お優しい。流石はラルエース様。下々の者へ、その御心を砕く姿は素晴らしい。素晴らしいけれど。今回ばかりは、その者に限っては、その心配は無用ですわ。
「ラルエース様、何卒お聞き届けくださいませ。その毒婦は即刻──」
「ユリアンヌ」
「はい、ラルエース様!」
名を呼ばれ、見据えられる。それだけで、頬が紅潮していくのが自分でも分かった。
聡明にして賢明なるラルエース様だもの、私の訴えを理解していただけたに違いないわ。……そうに違いない筈なのに、何故か、ラルエース様は、悲痛な面持ちで。

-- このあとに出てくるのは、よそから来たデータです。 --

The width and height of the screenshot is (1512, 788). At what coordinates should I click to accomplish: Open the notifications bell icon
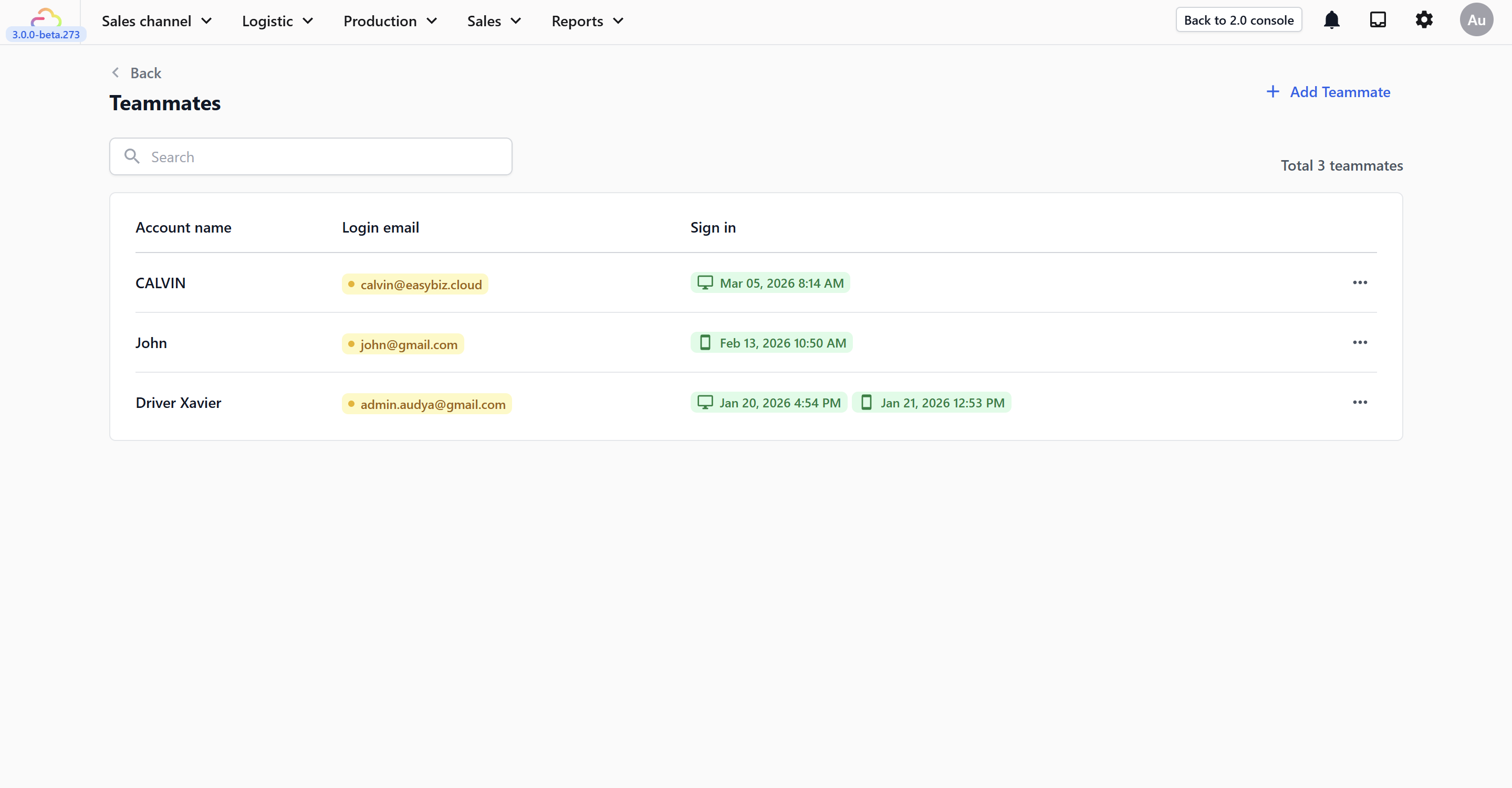pyautogui.click(x=1331, y=20)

「私の心情を伝えるのを躊躇ってしまった、私の責任だ。こんな事になる前に、はっきりとお前に伝えるべきだった」
これが、総毛立つ、という感覚なのだろうか。身震いする。悪感が止まらない。
「……私を慕ってくれているお前に、何より、婚約者であるお前に対して、不誠実なのは重々理解している。申し訳ないとも思っている。だが、私は」
「やめてくださいませッ!」
本能で察する。
この先を聞いてしまうと、私は、きっと、終わる。終わってしまう。
耐えられず、目線を真下に逸らした。足下の血液は、僅かな時間の間に、何故かどす黒くなっていた。
ラルエース様は、止まらなかった。